Today i successfully installed it virtually on XEN with 3 NICs.(one for LAN, one for some kind of DMZ and one for wan). After some standard configuration, i added squid3 and squidquard packages. After that i removed the "default wildcard" LAN rule on the firewall, to prevent direct access to the WAN interface. Then i created one rule to grant the web access from Lan through squid. Squid is running as explicit proxy on port 3128. I tested the SSL-Scan with clam-av (own CA on pfsense). There is one Webserver in dmz which provides a management interface via https. I created a rule which grants access via https from one single Computer in LAN Network to the Webserver in dmz. Now the Problem: PC in LAN with no proxy configured -> access to Webserver with original certificate. PC in LAN with proxy configured –> access to the Webserver with self signed certificate. For me that means that the traffic goes through squid and clam scans the traffic between DMZ and LAN. I only want Direct access between those local networks, not over the proxy Server.. Help would be very appreciated.Thanks
-
Most OSes allow you to specify not to use the proxy for internal networks, with an area that allows you to list those local nets.
-
Yes sure. I could configure it on client side not to use the proxy for local networks but i want to define it on the firewall.
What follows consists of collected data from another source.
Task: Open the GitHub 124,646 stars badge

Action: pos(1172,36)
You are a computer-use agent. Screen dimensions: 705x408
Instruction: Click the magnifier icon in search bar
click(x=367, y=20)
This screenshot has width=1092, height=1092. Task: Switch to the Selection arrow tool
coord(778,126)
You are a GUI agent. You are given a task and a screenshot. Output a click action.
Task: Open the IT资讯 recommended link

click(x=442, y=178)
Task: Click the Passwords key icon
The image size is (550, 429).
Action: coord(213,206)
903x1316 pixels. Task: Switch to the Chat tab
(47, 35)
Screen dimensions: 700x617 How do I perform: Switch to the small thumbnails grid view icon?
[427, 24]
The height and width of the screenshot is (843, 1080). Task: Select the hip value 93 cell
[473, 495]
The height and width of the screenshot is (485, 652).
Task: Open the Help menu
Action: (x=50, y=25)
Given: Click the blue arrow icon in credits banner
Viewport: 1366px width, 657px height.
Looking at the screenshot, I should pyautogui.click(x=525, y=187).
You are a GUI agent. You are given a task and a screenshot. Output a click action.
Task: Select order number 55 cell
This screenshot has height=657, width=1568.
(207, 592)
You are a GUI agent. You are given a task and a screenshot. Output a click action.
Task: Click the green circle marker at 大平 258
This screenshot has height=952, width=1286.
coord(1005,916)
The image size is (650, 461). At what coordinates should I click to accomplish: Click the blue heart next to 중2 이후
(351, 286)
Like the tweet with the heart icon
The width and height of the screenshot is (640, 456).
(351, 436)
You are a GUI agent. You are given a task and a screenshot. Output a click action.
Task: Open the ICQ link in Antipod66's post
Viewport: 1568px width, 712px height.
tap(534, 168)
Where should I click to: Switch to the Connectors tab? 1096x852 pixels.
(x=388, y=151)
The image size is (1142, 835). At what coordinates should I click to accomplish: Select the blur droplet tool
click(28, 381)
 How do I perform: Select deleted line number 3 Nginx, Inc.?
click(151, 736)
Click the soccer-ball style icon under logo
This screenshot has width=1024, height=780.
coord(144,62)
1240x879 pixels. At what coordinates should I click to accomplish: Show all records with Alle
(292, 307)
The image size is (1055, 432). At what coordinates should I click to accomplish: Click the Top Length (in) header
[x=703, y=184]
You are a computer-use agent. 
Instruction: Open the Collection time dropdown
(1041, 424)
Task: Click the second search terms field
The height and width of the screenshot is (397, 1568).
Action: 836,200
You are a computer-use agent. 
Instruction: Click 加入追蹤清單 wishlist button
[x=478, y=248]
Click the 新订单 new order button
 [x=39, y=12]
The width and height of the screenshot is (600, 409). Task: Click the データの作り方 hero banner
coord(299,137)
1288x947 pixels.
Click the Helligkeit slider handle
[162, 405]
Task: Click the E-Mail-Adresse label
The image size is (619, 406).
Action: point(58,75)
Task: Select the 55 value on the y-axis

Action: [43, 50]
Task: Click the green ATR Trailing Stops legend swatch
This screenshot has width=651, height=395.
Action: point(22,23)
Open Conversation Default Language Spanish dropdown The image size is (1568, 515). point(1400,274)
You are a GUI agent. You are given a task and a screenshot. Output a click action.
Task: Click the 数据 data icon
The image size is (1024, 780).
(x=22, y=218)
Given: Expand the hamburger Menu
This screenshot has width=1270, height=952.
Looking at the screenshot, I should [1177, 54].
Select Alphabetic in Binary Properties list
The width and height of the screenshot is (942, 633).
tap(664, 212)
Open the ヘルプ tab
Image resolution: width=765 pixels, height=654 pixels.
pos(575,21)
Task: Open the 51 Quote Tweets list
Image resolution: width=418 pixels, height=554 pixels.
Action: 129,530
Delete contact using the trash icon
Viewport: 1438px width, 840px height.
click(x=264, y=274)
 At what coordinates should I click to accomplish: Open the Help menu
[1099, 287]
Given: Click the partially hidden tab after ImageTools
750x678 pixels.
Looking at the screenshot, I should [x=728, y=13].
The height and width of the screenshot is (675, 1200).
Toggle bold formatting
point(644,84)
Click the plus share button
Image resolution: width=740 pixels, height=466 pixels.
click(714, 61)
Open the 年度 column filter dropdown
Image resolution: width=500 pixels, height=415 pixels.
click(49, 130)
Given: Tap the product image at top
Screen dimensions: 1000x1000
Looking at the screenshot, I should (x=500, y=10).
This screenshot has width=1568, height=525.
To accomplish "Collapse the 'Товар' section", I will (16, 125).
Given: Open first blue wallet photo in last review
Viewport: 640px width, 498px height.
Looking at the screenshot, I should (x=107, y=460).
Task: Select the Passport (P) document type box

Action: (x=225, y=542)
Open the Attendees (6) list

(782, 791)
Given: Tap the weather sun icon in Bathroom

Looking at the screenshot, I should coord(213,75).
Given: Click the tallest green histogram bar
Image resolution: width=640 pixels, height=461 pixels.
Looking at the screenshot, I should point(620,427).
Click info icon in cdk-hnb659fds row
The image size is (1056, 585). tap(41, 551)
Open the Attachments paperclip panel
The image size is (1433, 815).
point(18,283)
Squid should not listen on packets which are adressed to those local networks and the user shouldn't have the choice on how to access them.
Thanks for your reply.
-
You could try adding a directive under Advanced features - Custom ACLS like this:
acl YourWWWServer dstdomain .YourDomain.tld always_direct allow YourWWWServer
This assumes that you have split DNS returning www.YourDomain.tld as a LAN IP address in your DMZ.